== Task details ==
Every line of the data must be retyped exactly as it stands.

== Dataset entries ==
····················

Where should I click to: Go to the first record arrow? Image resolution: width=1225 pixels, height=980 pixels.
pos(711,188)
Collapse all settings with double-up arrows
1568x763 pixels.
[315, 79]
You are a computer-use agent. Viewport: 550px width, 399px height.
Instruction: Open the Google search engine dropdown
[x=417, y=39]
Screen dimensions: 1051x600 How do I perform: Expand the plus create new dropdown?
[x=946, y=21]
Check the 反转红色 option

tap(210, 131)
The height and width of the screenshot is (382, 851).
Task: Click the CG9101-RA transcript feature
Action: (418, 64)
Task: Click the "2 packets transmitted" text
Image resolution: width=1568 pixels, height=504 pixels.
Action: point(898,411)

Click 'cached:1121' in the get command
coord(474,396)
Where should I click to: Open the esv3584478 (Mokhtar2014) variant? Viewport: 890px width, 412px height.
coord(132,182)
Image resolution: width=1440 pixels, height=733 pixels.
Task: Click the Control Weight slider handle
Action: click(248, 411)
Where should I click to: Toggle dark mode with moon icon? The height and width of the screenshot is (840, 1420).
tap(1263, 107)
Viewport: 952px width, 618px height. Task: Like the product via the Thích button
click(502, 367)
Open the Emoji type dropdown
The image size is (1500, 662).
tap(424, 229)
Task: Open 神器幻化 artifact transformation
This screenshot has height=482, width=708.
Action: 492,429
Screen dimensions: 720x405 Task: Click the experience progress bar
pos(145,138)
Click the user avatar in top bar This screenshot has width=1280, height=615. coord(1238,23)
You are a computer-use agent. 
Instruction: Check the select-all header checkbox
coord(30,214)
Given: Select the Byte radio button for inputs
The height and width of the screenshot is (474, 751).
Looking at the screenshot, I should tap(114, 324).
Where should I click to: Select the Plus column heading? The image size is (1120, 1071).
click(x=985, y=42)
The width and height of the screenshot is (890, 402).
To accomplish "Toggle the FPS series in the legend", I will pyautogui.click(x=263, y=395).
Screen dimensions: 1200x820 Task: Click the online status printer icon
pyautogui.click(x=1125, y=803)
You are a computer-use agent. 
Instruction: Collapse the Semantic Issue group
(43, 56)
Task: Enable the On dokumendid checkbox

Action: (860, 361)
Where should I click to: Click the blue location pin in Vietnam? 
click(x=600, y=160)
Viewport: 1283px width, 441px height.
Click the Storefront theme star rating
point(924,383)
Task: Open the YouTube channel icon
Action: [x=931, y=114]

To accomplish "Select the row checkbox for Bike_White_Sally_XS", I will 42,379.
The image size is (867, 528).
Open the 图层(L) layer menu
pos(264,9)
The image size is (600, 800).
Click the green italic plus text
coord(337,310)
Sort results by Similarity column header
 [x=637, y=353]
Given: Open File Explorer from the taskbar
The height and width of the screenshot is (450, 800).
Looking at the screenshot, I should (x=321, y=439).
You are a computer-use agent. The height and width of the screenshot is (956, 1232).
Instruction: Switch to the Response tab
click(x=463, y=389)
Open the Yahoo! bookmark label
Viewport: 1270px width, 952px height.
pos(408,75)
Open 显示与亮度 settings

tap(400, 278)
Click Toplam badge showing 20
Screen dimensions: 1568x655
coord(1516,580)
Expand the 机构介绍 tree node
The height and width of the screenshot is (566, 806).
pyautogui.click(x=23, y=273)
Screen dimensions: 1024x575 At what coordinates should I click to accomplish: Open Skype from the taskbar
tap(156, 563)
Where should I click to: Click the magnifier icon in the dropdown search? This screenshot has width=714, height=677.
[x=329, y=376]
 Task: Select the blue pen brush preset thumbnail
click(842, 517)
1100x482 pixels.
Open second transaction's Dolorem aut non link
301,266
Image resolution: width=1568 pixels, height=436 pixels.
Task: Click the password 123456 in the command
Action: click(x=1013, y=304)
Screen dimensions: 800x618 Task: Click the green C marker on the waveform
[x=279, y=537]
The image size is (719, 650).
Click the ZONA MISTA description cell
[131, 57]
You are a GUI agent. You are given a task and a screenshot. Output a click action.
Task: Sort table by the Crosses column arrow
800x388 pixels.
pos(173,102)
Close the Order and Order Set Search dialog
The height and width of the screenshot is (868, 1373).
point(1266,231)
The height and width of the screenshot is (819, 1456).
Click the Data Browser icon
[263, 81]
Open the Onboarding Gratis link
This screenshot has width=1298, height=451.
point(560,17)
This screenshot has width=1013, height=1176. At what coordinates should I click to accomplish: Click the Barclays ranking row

····················

== Written response ==
Where should I click to: Go to the first record arrow? Image resolution: width=1225 pixels, height=980 pixels.
pos(711,188)
Collapse all settings with double-up arrows
1568x763 pixels.
[315, 79]
You are a computer-use agent. Viewport: 550px width, 399px height.
Instruction: Open the Google search engine dropdown
[x=417, y=39]
Screen dimensions: 1051x600 How do I perform: Expand the plus create new dropdown?
[x=946, y=21]
Check the 反转红色 option

tap(210, 131)
The height and width of the screenshot is (382, 851).
Task: Click the CG9101-RA transcript feature
Action: (418, 64)
Task: Click the "2 packets transmitted" text
Image resolution: width=1568 pixels, height=504 pixels.
Action: point(898,411)

Click 'cached:1121' in the get command
coord(474,396)
Where should I click to: Open the esv3584478 (Mokhtar2014) variant? Viewport: 890px width, 412px height.
coord(132,182)
Image resolution: width=1440 pixels, height=733 pixels.
Task: Click the Control Weight slider handle
Action: click(248, 411)
Where should I click to: Toggle dark mode with moon icon? The height and width of the screenshot is (840, 1420).
tap(1263, 107)
Viewport: 952px width, 618px height. Task: Like the product via the Thích button
click(502, 367)
Open the Emoji type dropdown
The image size is (1500, 662).
tap(424, 229)
Task: Open 神器幻化 artifact transformation
This screenshot has height=482, width=708.
Action: 492,429
Screen dimensions: 720x405 Task: Click the experience progress bar
pos(145,138)
Click the user avatar in top bar This screenshot has width=1280, height=615. coord(1238,23)
You are a computer-use agent. 
Instruction: Check the select-all header checkbox
coord(30,214)
Given: Select the Byte radio button for inputs
The height and width of the screenshot is (474, 751).
Looking at the screenshot, I should tap(114, 324).
Where should I click to: Select the Plus column heading? The image size is (1120, 1071).
click(x=985, y=42)
The width and height of the screenshot is (890, 402).
To accomplish "Toggle the FPS series in the legend", I will pyautogui.click(x=263, y=395).
Screen dimensions: 1200x820 Task: Click the online status printer icon
pyautogui.click(x=1125, y=803)
You are a computer-use agent. 
Instruction: Collapse the Semantic Issue group
(43, 56)
Task: Enable the On dokumendid checkbox

Action: (860, 361)
Where should I click to: Click the blue location pin in Vietnam? 
click(x=600, y=160)
Viewport: 1283px width, 441px height.
Click the Storefront theme star rating
point(924,383)
Task: Open the YouTube channel icon
Action: [x=931, y=114]

To accomplish "Select the row checkbox for Bike_White_Sally_XS", I will 42,379.
The image size is (867, 528).
Open the 图层(L) layer menu
pos(264,9)
The image size is (600, 800).
Click the green italic plus text
coord(337,310)
Sort results by Similarity column header
 [x=637, y=353]
Given: Open File Explorer from the taskbar
The height and width of the screenshot is (450, 800).
Looking at the screenshot, I should (x=321, y=439).
You are a computer-use agent. The height and width of the screenshot is (956, 1232).
Instruction: Switch to the Response tab
click(x=463, y=389)
Open the Yahoo! bookmark label
Viewport: 1270px width, 952px height.
pos(408,75)
Open 显示与亮度 settings

tap(400, 278)
Click Toplam badge showing 20
Screen dimensions: 1568x655
coord(1516,580)
Expand the 机构介绍 tree node
The height and width of the screenshot is (566, 806).
pyautogui.click(x=23, y=273)
Screen dimensions: 1024x575 At what coordinates should I click to accomplish: Open Skype from the taskbar
tap(156, 563)
Where should I click to: Click the magnifier icon in the dropdown search? This screenshot has width=714, height=677.
[x=329, y=376]
 Task: Select the blue pen brush preset thumbnail
click(842, 517)
1100x482 pixels.
Open second transaction's Dolorem aut non link
301,266
Image resolution: width=1568 pixels, height=436 pixels.
Task: Click the password 123456 in the command
Action: click(x=1013, y=304)
Screen dimensions: 800x618 Task: Click the green C marker on the waveform
[x=279, y=537]
The image size is (719, 650).
Click the ZONA MISTA description cell
[131, 57]
You are a GUI agent. You are given a task and a screenshot. Output a click action.
Task: Sort table by the Crosses column arrow
800x388 pixels.
pos(173,102)
Close the Order and Order Set Search dialog
The height and width of the screenshot is (868, 1373).
point(1266,231)
The height and width of the screenshot is (819, 1456).
Click the Data Browser icon
[263, 81]
Open the Onboarding Gratis link
This screenshot has width=1298, height=451.
point(560,17)
This screenshot has width=1013, height=1176. At what coordinates should I click to accomplish: Click the Barclays ranking row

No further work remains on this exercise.